---------- Listing
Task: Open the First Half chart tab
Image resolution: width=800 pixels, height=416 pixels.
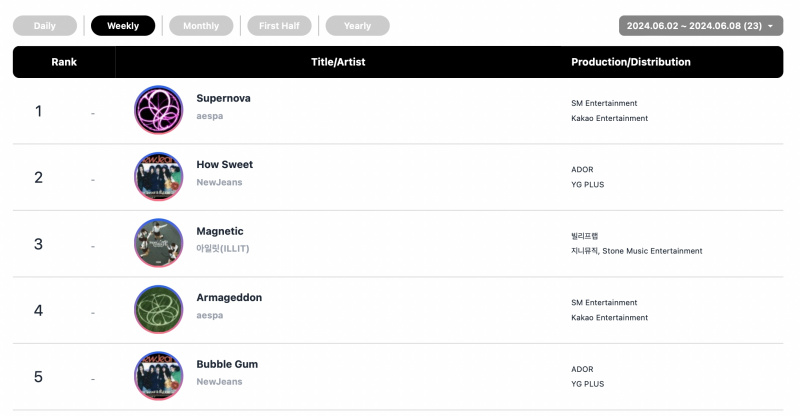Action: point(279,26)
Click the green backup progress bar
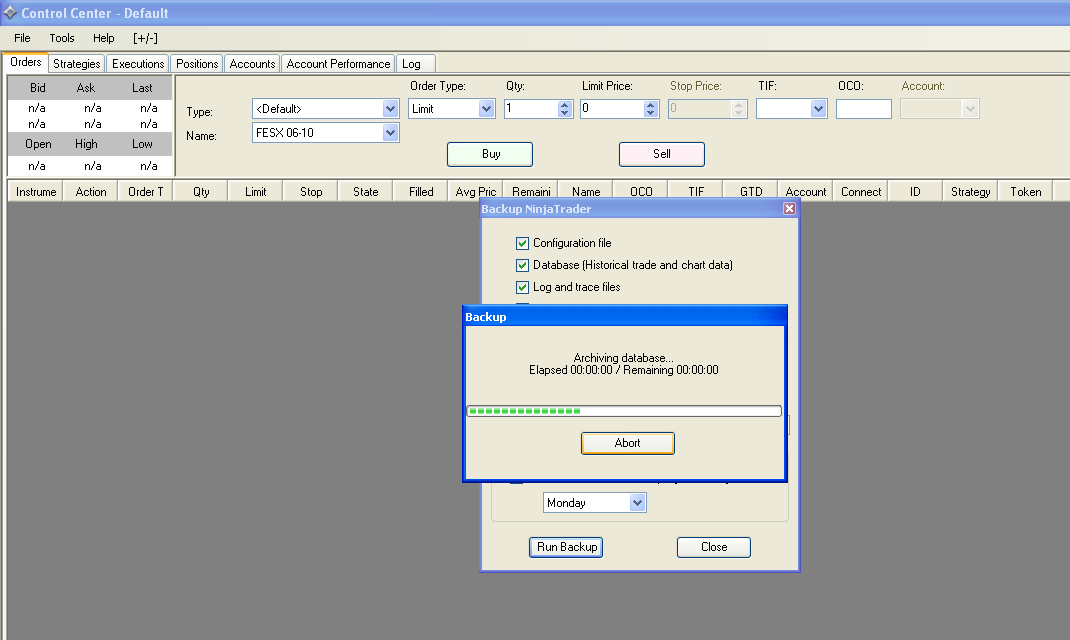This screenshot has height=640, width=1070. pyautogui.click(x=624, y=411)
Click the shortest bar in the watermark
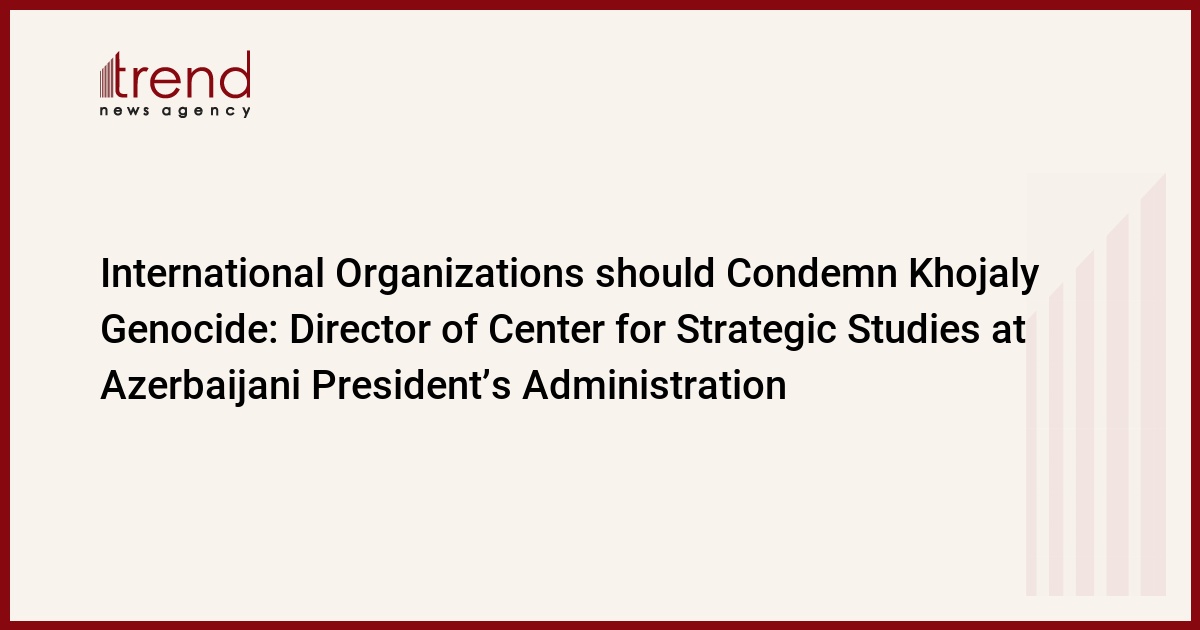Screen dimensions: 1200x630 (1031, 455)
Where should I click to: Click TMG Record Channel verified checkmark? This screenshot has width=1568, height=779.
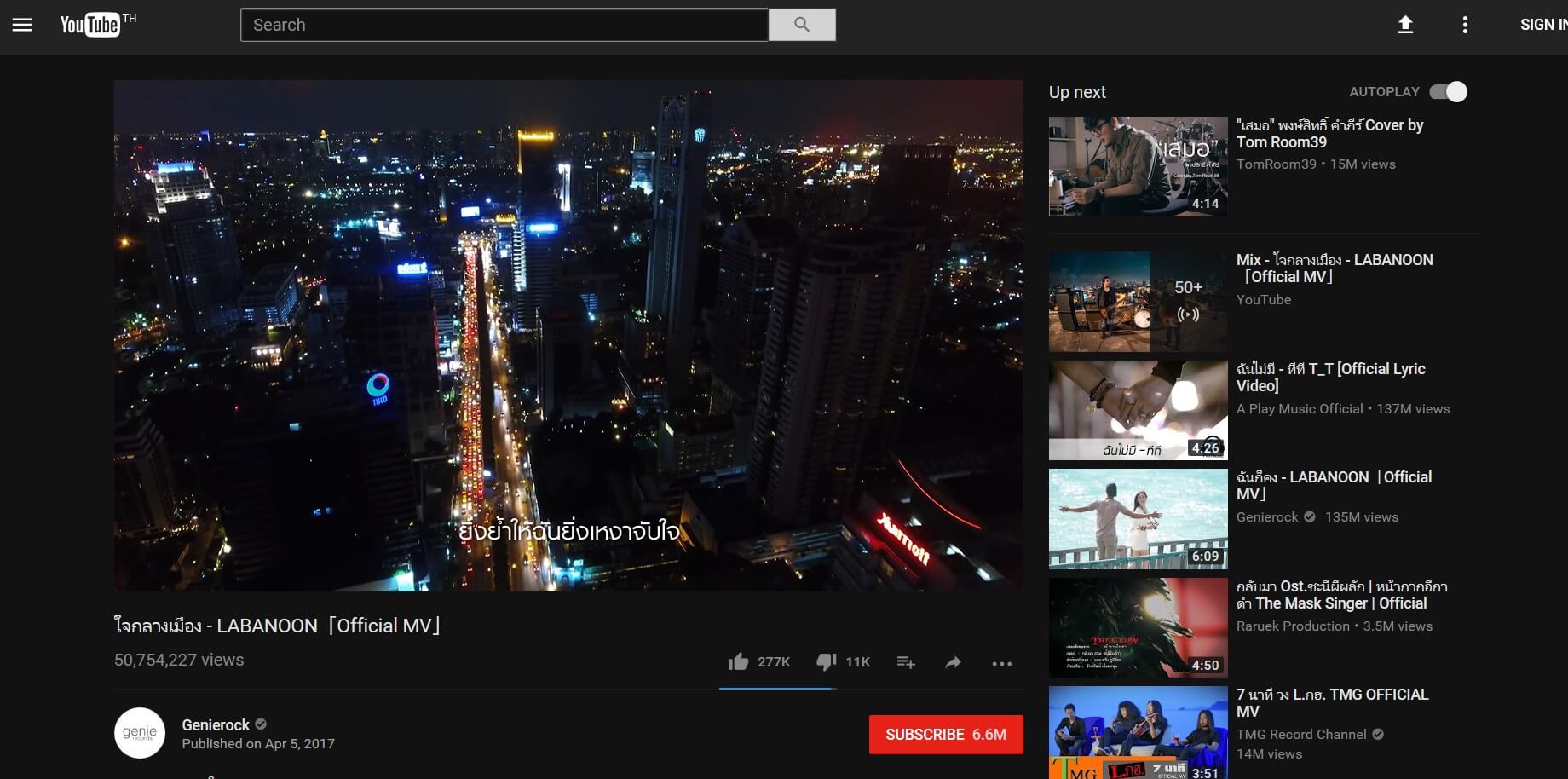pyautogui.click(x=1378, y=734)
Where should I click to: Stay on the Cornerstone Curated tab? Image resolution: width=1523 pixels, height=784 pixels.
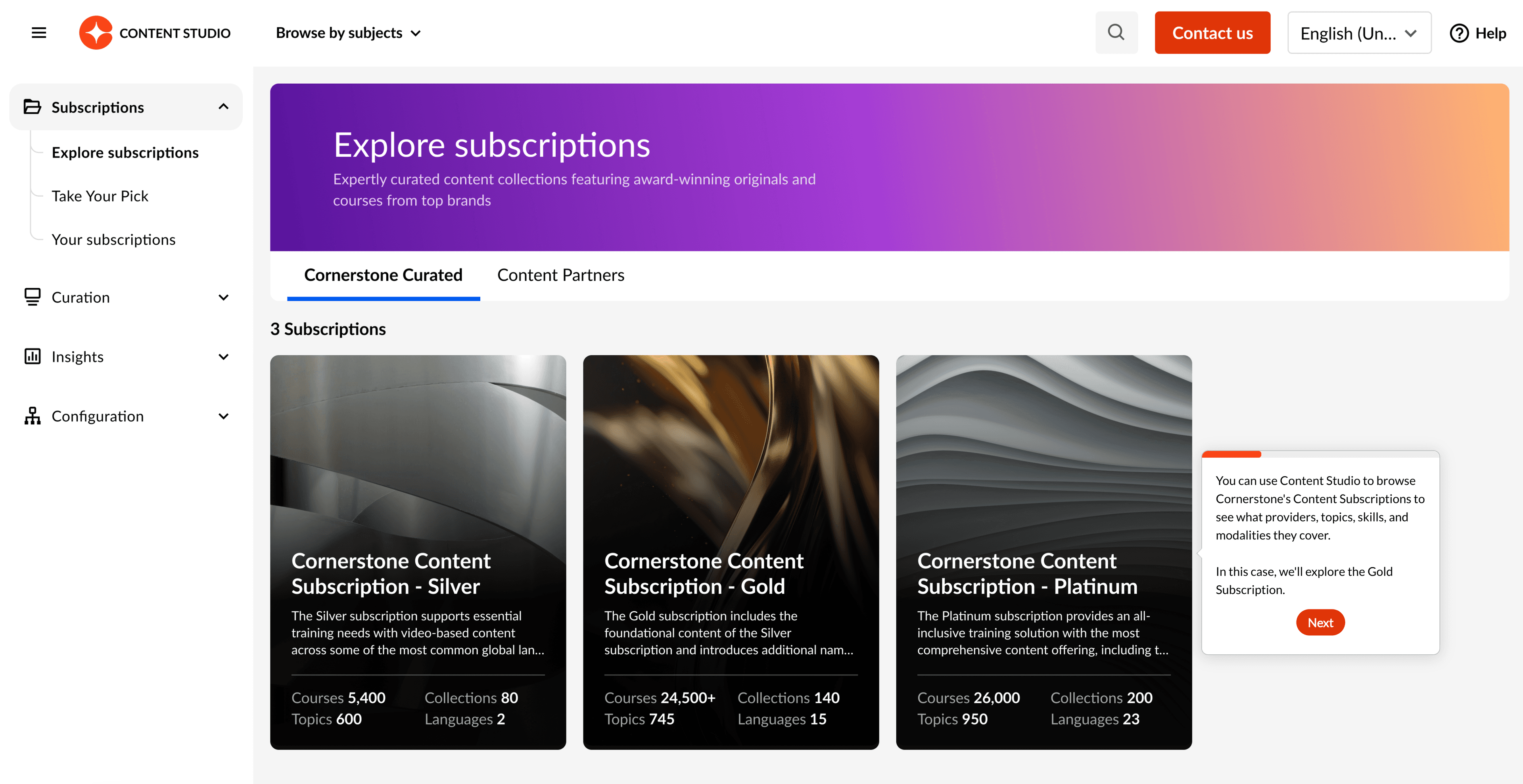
--------------------
■ Task prompt ■
Copy the whole listing above line for line, leaving out the pictures.

■ Response for this exercise ■
Task: Open the First Half chart tab
Image resolution: width=800 pixels, height=416 pixels.
Action: point(279,26)
Click the green backup progress bar
This screenshot has height=640, width=1070. pyautogui.click(x=624, y=411)
Click the shortest bar in the watermark
Screen dimensions: 1200x630 (1031, 455)
Where should I click to: Click TMG Record Channel verified checkmark? This screenshot has width=1568, height=779.
pyautogui.click(x=1378, y=734)
Where should I click to: Stay on the Cornerstone Curated tab? Image resolution: width=1523 pixels, height=784 pixels.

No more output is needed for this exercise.